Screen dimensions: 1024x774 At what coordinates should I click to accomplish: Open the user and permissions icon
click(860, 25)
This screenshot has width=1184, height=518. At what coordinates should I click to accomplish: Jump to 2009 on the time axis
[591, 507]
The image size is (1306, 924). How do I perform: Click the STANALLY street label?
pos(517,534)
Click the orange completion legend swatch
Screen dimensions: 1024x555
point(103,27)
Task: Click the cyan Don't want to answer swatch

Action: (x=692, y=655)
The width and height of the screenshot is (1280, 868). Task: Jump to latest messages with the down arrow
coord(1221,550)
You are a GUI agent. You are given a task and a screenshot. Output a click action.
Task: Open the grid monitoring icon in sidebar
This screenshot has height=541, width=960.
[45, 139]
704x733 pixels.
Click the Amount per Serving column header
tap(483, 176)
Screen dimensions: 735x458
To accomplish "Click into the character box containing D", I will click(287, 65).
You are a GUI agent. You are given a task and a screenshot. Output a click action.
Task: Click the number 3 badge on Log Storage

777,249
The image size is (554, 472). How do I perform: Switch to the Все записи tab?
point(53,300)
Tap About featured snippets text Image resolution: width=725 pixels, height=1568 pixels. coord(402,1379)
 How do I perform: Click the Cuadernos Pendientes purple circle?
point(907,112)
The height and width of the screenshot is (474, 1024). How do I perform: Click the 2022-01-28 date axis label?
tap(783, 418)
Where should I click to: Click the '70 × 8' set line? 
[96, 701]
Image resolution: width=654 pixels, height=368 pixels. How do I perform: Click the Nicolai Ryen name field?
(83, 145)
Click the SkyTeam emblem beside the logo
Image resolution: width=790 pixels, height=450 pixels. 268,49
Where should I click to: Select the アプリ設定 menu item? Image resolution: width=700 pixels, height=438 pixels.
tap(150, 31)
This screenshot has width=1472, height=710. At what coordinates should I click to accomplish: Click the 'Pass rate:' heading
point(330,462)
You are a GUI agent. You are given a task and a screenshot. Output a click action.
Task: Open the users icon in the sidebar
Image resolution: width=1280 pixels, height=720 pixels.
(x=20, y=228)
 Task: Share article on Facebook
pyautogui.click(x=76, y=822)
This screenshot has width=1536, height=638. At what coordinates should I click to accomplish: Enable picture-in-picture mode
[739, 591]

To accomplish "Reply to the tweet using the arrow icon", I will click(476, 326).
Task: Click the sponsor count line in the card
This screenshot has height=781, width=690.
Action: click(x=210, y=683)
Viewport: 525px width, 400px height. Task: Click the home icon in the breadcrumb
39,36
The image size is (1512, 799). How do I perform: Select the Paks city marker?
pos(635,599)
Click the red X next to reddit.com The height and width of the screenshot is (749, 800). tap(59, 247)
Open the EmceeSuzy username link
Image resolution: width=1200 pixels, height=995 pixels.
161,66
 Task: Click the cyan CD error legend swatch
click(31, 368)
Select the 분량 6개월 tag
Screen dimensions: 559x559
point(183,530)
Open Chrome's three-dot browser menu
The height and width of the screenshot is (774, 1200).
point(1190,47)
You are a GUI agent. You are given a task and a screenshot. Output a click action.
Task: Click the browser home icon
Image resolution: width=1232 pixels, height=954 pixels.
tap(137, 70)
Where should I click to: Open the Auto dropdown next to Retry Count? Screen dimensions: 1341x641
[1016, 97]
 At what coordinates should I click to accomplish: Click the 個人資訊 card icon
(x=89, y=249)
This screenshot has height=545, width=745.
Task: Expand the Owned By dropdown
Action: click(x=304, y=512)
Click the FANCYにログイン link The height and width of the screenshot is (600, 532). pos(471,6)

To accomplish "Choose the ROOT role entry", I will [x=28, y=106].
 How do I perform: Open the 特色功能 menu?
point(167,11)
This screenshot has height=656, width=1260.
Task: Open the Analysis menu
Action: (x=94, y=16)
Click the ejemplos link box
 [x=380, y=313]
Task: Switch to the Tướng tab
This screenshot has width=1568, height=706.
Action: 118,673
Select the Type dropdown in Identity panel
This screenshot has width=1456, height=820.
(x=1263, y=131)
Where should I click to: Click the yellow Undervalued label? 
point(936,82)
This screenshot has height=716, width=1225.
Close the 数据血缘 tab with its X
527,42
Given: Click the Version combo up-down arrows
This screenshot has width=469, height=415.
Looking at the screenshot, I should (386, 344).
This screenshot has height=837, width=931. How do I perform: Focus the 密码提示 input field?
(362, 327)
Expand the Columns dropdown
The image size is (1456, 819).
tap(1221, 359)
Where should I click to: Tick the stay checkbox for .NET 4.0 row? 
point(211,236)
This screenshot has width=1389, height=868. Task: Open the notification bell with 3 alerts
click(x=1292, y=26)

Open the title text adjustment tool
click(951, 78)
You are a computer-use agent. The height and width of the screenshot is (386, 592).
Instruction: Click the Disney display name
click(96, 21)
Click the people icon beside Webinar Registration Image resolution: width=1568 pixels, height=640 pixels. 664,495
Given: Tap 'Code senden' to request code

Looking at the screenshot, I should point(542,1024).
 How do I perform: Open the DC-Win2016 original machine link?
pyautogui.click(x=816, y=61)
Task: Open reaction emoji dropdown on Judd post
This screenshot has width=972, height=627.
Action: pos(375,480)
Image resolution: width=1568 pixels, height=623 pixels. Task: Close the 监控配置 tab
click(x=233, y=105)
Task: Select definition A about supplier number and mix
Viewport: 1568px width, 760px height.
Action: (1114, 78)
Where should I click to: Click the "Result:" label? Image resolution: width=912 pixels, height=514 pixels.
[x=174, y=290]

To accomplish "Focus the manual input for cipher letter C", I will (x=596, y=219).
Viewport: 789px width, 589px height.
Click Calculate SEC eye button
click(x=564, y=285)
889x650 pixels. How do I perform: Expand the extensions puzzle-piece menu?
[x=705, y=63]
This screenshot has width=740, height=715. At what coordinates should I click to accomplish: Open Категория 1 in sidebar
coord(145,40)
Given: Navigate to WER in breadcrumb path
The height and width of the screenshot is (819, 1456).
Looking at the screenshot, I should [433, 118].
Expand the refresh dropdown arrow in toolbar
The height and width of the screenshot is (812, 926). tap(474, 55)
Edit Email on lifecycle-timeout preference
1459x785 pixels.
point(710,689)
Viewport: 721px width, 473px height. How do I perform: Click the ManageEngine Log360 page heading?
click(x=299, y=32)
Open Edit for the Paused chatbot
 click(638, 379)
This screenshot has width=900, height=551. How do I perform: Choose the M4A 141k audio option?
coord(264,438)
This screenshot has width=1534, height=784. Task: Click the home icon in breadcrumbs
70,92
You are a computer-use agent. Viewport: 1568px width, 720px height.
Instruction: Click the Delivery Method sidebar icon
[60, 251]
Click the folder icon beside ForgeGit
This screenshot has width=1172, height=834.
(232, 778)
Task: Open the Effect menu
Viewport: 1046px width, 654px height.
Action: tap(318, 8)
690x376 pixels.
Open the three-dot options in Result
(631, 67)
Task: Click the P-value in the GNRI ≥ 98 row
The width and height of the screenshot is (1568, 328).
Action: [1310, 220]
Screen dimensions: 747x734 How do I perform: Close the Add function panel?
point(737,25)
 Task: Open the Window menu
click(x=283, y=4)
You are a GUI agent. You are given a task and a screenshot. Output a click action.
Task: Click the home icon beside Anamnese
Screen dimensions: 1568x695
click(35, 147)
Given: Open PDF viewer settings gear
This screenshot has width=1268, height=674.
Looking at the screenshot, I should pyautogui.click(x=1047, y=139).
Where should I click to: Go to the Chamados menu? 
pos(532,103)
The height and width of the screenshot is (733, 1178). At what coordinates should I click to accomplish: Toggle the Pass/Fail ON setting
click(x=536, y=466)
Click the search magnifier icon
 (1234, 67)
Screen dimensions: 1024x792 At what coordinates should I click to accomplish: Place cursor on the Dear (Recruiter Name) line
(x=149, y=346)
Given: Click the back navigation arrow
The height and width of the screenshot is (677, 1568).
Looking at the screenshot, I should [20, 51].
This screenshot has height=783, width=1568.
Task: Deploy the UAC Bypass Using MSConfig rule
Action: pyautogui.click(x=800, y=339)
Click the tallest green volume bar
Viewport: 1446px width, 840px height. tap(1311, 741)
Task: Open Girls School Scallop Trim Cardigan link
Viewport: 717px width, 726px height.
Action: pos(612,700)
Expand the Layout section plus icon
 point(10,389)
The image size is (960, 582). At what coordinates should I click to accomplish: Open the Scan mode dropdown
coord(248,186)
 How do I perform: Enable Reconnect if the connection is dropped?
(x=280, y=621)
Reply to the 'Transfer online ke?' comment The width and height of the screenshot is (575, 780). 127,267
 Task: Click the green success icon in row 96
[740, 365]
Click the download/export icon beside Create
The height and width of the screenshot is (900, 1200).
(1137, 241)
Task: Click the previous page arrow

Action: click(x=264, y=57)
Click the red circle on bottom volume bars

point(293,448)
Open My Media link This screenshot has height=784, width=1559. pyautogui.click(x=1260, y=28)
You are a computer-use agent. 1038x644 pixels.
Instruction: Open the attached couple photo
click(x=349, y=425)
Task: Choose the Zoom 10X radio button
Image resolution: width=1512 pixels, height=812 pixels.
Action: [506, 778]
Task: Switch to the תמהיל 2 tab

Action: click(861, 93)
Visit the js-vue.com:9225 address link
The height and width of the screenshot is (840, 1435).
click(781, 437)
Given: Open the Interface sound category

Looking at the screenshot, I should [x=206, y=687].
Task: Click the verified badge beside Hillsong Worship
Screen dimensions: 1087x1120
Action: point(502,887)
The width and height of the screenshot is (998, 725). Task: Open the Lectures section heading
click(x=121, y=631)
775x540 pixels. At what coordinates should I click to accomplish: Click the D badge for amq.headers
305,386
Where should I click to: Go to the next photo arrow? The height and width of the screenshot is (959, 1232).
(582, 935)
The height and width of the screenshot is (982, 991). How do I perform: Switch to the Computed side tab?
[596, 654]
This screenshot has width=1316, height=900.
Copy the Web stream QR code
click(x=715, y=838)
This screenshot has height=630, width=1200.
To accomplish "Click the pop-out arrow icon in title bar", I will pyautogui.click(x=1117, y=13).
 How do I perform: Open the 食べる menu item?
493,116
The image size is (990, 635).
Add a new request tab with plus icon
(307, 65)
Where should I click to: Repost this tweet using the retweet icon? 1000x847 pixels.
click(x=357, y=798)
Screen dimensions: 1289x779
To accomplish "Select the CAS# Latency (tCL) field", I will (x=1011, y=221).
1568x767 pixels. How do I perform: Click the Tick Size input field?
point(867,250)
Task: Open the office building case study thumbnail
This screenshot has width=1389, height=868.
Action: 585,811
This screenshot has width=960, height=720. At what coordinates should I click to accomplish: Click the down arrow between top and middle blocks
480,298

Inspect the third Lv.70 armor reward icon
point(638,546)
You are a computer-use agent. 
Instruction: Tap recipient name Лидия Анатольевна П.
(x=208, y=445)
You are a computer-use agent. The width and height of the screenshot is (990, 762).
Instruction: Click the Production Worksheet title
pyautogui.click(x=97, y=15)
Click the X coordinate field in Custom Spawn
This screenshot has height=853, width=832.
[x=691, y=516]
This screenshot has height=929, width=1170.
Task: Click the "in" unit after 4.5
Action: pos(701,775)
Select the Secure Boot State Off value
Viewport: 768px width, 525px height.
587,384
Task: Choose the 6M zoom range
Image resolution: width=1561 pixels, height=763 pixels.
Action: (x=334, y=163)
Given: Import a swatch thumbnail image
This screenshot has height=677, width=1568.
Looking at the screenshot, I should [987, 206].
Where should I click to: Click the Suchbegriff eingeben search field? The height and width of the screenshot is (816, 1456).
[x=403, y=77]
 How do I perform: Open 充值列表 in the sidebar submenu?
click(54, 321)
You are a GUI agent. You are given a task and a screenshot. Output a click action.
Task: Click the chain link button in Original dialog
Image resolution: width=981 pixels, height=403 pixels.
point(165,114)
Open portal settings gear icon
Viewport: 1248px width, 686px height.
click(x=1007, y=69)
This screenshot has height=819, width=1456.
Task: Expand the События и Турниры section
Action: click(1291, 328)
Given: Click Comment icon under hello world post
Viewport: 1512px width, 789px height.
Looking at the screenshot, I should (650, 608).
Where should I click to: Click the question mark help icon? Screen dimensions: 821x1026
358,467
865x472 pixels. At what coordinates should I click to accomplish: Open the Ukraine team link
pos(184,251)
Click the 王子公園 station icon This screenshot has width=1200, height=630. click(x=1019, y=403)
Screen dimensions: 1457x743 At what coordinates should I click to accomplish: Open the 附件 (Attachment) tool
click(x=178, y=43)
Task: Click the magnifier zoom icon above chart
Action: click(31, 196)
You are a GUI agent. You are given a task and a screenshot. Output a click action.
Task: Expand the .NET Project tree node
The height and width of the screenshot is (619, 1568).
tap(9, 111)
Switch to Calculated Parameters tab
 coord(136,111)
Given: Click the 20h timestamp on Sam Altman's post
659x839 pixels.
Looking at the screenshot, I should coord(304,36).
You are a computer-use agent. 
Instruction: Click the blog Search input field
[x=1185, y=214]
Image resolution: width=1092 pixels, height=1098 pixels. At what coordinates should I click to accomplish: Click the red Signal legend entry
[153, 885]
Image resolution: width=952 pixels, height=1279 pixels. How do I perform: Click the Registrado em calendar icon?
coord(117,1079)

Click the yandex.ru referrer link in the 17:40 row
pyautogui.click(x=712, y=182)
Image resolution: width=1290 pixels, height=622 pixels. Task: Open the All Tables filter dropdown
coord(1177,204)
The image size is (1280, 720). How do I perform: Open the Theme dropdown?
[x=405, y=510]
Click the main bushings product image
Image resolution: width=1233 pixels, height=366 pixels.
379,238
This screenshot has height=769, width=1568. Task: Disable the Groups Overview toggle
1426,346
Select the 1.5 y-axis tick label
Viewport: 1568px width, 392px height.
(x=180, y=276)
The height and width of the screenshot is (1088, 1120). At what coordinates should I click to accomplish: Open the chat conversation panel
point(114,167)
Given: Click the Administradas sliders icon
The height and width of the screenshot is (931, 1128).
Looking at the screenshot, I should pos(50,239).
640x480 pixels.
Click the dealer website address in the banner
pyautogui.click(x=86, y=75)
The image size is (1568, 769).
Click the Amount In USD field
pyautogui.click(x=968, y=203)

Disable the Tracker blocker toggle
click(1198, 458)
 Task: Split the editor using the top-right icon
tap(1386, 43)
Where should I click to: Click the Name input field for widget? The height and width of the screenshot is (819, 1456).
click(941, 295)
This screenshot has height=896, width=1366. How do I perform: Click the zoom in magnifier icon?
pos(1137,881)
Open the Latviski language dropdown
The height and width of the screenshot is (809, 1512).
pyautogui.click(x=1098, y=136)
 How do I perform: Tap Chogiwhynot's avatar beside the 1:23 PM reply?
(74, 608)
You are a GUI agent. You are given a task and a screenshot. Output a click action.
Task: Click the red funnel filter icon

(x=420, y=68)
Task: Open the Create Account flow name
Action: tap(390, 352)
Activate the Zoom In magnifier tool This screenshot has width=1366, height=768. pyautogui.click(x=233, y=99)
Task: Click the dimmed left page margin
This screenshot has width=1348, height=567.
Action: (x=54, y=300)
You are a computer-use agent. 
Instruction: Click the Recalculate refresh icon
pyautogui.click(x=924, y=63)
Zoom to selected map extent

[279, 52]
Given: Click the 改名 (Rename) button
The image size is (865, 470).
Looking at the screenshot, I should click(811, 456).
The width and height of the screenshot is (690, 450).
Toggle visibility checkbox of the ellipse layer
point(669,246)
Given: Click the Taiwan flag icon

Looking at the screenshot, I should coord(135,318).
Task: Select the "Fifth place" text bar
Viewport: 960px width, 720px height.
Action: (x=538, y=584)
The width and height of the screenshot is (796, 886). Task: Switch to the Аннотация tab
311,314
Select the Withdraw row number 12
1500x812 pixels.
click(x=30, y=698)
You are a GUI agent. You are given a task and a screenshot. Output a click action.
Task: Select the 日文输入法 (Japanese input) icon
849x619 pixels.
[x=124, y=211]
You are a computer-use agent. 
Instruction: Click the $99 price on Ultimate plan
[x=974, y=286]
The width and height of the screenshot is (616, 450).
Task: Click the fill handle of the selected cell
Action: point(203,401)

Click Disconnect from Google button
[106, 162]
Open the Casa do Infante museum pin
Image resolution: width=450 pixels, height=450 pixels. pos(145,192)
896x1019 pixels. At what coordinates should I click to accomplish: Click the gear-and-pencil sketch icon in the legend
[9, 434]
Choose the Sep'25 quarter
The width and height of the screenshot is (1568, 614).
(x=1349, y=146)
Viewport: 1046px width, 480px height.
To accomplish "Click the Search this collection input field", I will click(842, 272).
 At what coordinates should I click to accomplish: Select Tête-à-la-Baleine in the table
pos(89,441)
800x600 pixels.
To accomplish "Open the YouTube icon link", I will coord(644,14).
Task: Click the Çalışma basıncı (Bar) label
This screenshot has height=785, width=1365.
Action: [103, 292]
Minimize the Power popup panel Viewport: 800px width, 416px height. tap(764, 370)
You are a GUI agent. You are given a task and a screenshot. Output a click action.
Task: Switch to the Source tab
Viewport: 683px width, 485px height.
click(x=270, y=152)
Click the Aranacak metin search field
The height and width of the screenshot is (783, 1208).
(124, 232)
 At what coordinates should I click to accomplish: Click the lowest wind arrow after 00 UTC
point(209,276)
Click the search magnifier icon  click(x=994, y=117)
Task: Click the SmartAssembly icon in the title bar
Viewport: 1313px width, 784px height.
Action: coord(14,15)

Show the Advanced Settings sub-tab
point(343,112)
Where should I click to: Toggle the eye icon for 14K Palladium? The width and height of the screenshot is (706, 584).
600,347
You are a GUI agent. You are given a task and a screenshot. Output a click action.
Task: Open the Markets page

—————

_INSTRUCTIONS FOR THE TASK_: Please return all lines above in which the string "will" is found.

_SOLUTION TO THIS TASK_:
To accomplish "Click into the character box containing D", I will click(287, 65).
To accomplish "Reply to the tweet using the arrow icon", I will click(476, 326).
To accomplish "Choose the ROOT role entry", I will [x=28, y=106].
To accomplish "Focus the manual input for cipher letter C", I will (x=596, y=219).
To accomplish "Click the pop-out arrow icon in title bar", I will pyautogui.click(x=1117, y=13).
To accomplish "Select the CAS# Latency (tCL) field", I will (x=1011, y=221).
To accomplish "Click the Search this collection input field", I will click(842, 272).
To accomplish "Open the YouTube icon link", I will coord(644,14).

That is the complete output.